Today, the attention of participants of all markets: cryptocurrency, stock, etc. chained to the meeting of the Fed and how much they will raise the rate. Forecast +0.75%
Before we analyze on the bitcoin chart how the price reacted to the actions of the Fed and the statements of Mr. Powell, it is worth understanding one thing:
Indicators of fear and “pain” are simply off the charts. Many investors are already squeezed like lemons from constant stress and fear of sinking their deposits and are already on the psychological edge of giving up, and what will happen next. It is during such periods of psychological upheaval that even the slightest positive on the horizon or even the absence of additional negativity can trigger rapid growth.
Short positions and printing presses will launch a new wave of Bitcoin growth
The first wave of growth can be triggered by mass closings of shorts. Closing of short positions (shorts) by large and medium-sized funds or investors is buying on the market, and this is equal to a large green candle up.

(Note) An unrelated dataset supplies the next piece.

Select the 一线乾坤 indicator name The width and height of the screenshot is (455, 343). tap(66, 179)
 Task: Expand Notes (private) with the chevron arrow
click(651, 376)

Inflation has already peaked, and in late 2022 or early 2023, the Fed rate may be higher than inflation. In this case, the regulator gets the green light to stimulate the “dollar printing presses” to full capacity and the markets soar. This was the case in March 2020, when the markets began to be supported against the background of the Covid-19 crisis, look at the stories or remember it that way.

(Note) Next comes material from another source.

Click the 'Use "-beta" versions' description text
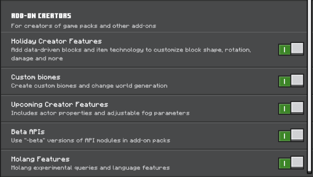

History of Fed rate changes and their impact on Bitcoin
Now on the rates announced by the Fed, expectations, fact and market reaction:
Bitcoin price reaction to Fed rate changes
- 15.06. the rate was raised by 0.25% higher than expected, at first the prices shot up, but then the minimum was updated by –16%, which set the low for 2022.

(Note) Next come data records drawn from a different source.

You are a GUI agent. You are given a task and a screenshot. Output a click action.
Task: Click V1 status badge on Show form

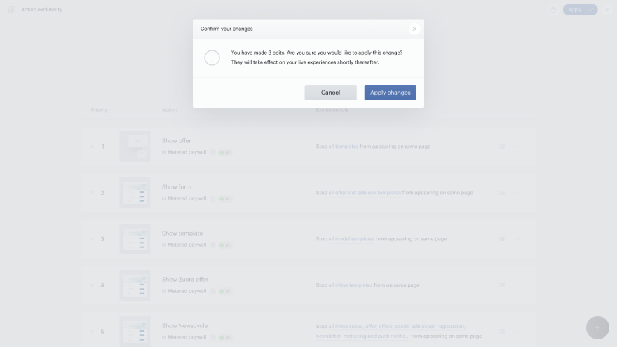click(x=225, y=198)
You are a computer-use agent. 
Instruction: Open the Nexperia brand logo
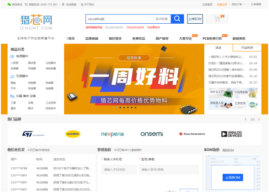coord(113,134)
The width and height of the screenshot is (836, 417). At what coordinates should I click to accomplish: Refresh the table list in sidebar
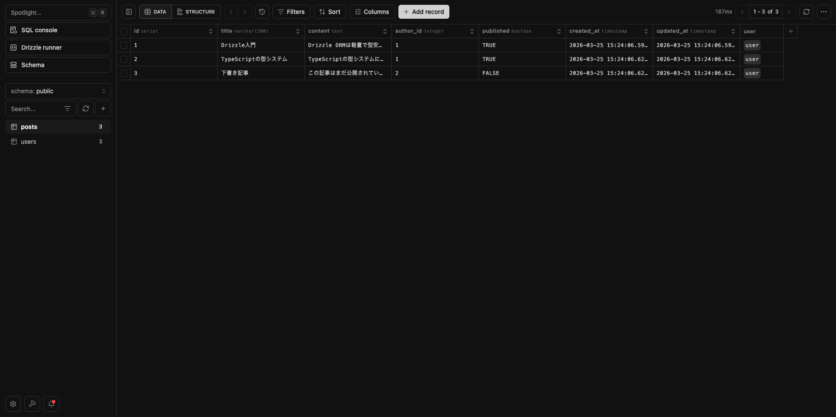86,108
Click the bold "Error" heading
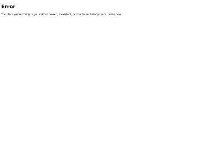Screen dimensions: 197x148 click(8, 7)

- On 27.07, the rate was raised to the expected 0.75% and the price of Bitcoin increased by almost +17% over the next 3 weeks.
- 21.09 if the rate is raised to the expected 0.75% or less, the markets will undoubtedly fly up. If the rate is raised by +1% or more, accelerating the possibility of starting a printing press, a short-term market drop is possible. With this fall, large funds can break all the stops of small and medium-sized long players and, at increased trading volumes, sharply close shorts and turn into longs. This is a double buy, a large green candle to the upside and a V-reversal on volumes.
The most negative forecast that can be seen right now is a drop in the price of BTCUSDT to $15800-17200, followed by a sharp upward repurchase.
If you are a medium to long-term trader, in our opinion now is the best period to place limit orders below to buy the grid in order to get a tasty average price as a result.
It is too late to close old longs, and it is dangerous to open new shorts.